MoMo & Coco also note the Earl Grey Macaron, bisected by a whispery sweet white chocolate ganache layer. A poignant wake-up call with characteristic twinkling hues of bergamot, we love to sneak this little one in at morning tea.
Josephine also stocks a luxurious range of loose-leaf teas for $32 a tin. Founded in St Petersburg in 1867, Kusmi Tea is presently headquartered in Paris. Because we love our teas so very much, we simply could not resist to add another to our tea caddy. What a lovely tea party we had that afternoon! Tea of imperial Russia, macarons of France. As pictured below, the Anastasia, a very fragrant Russian interpretation of the English Earl Grey using leaves sourced from China and Sri Lanka. A truly perfect accompaniment for Josephine’s macarons.
We once called it that La Belle Miette had perfected the mini burger of the 21st-century bourgeoisie, but having sampled most of available flavours by Macarons by Josephine, we may just have to eat our words…

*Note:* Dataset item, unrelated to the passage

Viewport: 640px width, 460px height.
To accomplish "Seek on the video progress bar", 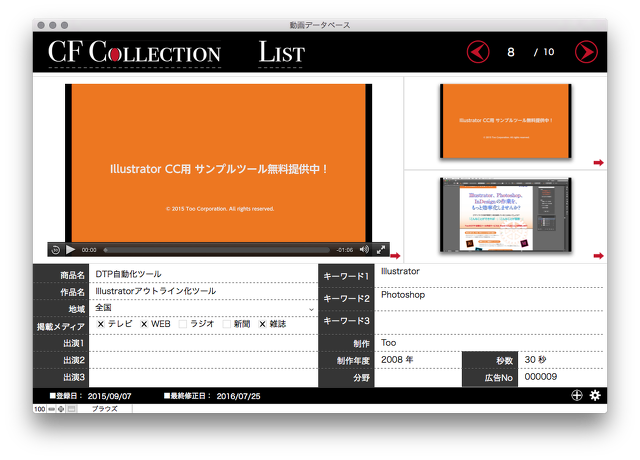I will (x=216, y=249).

In terms of appearance – Josephine’s macarons are consistent in appearance — the shells are never cracked and do not hide airpockets nor empty shells. The feet (the hem of the shell) are moderately-high, not overly-frilly, never protrude and are always present. The shape is desirably and voluptously fat and round, rather than flat. It’s sweet symmetry at every angle. However, the shells are not quite as smooth as La Belle Miette. But compared to all other macarons in Melbourne, they are the closest to proper bite-sized shape and further, their colouring are also more “natural” than the pervasive tragedies of over-dyed macarons.

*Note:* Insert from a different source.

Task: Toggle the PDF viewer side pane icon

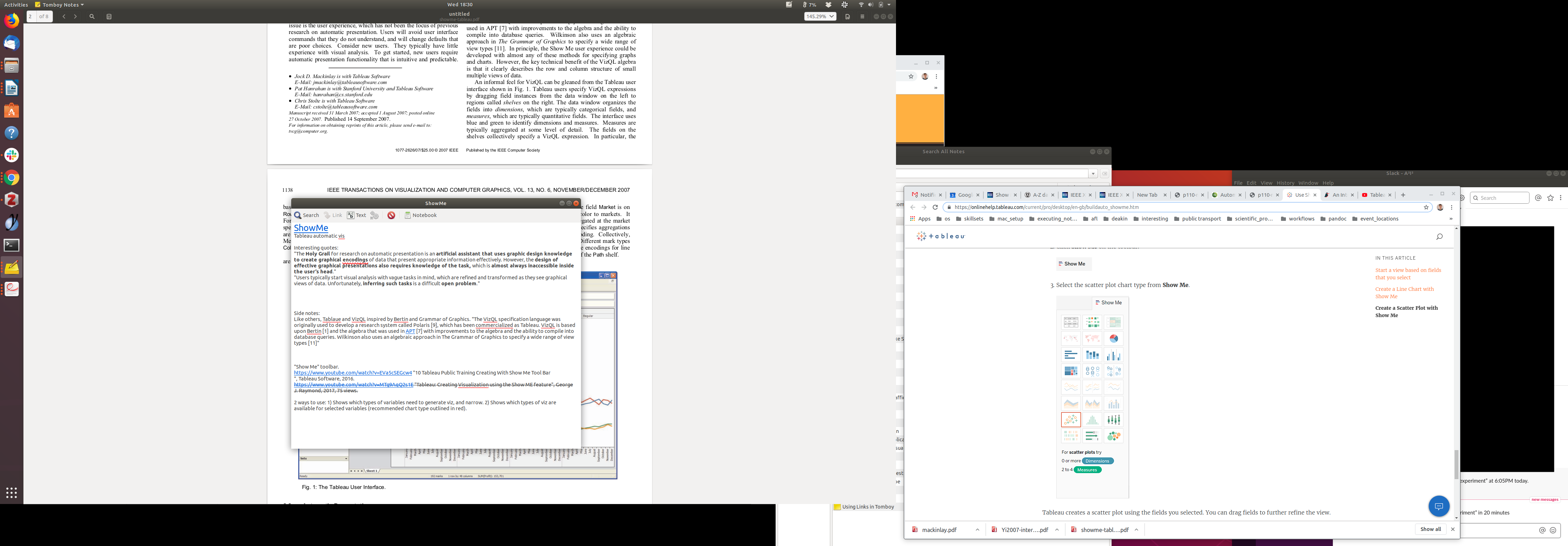Action: [109, 16]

In terms of taste – When a flavour explosion is required, it is present. Where a more subtle infusion is appropriate, it manifests. Josephine’s macarons are distinctive in that they are not saccharine at all. Yes, even La Belle Miette tends to border on diabetes-inducing. In Josephine’s macarons, any sweetness is softened by a pleasantly musky end-taste from the almond shells, and also the macaron’s flavour itself. All flavours are excellent, but our personal favourites would be: Rosewater, Passionfruit Chocolate, Peppermint Chocolate, Salted Butter Caramel, Earl Grey. The ganache filling of each macaron is a highlight — creamy rather than overly sugary.

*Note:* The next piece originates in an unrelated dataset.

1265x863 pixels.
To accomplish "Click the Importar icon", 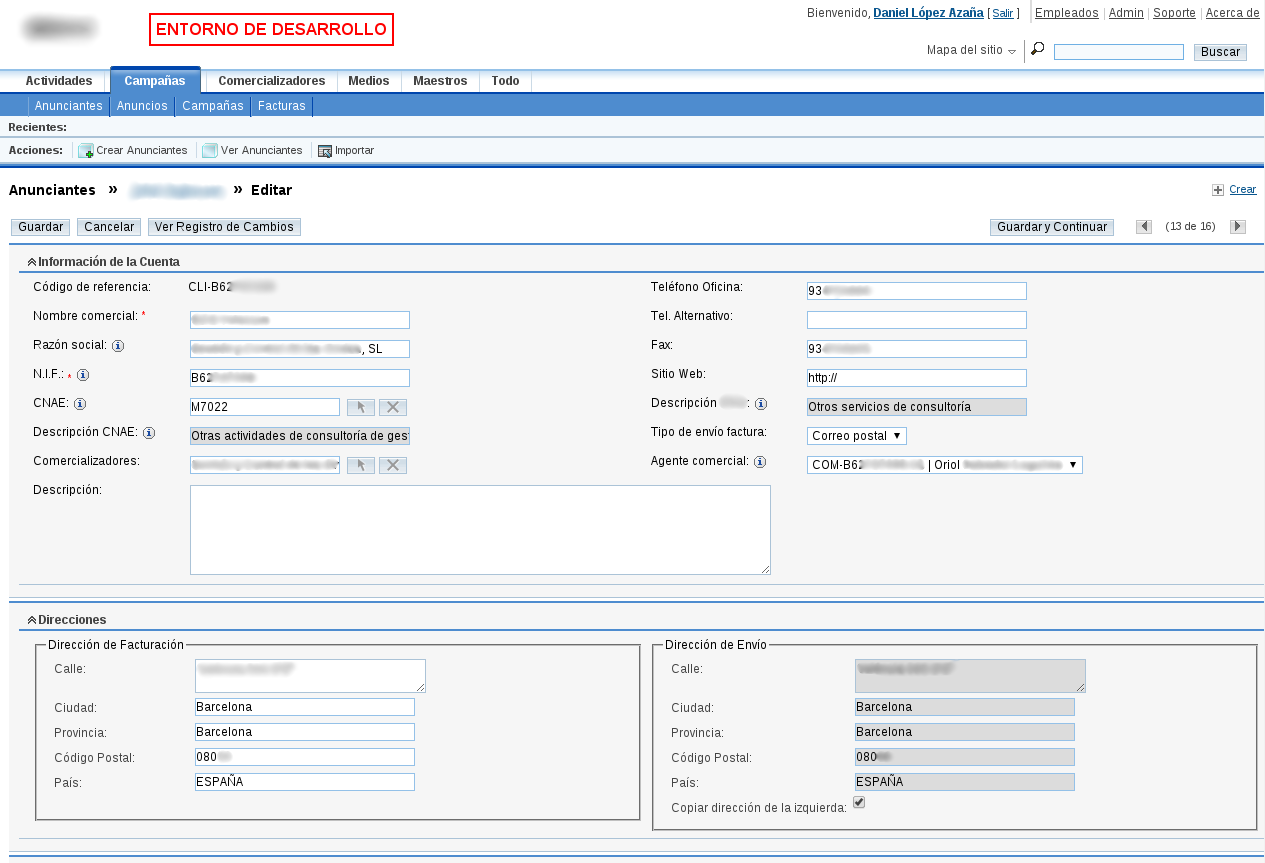I will (324, 150).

In terms of texture – Of the macarons purchased from the new Brunswick boutique, texture was a consistent melt-in-the-mouth balance of crisp, spring, air and slight chewyness. Not crunchy, not soggy, not sticky. However, when purchasing from CBD stockists, be sure to ask when the macarons were made/delivered to avoid dehydrated corpses. Mostly consistently delectable though.
- With regards to maturation – “Maturation” (ie allowing to stand for a day or so, or refrigerate for a few hours) is not necessary. However, wrap them in an air-tight container and place to maintain their textures. Good to eat for two days thereafter.
The macarons from that MoMo & Coco have not yet had the opportunity to sample are the more uncommon of flavours — Pernod Ricard, Le Rob, Jasmine Blossom, Chestnut Cognac and the Foie Gras. So dear readers, if you ever sight any of these elusive flavours, please do do do let your dedicated Dessert Correspondents know! Overall, it is an absolute plaisir to know that we no longer need to play hopscotch between one cafe to another in search of Josephine’s macarons. For exquisite macarons in Melbourne, traipse to Brunswick to rendezvous avec Josephine.
- Dessert adventure checklist
- Dessert destination: Macarons by Josephine, 365 Sydney Road, Brunswick, Vic 3056.
- Budget: $
- Sweet irresistibles: Macarons.
- Must-eat: The “Peppermint,” “Salted Caramel” and “Earl Grey” macarons.
- The short and sweet story: One of Melbourne’s finest macaron-maker opens an elegant macaron boutique, perfect for a Paris-in-Melbourne rendezvous.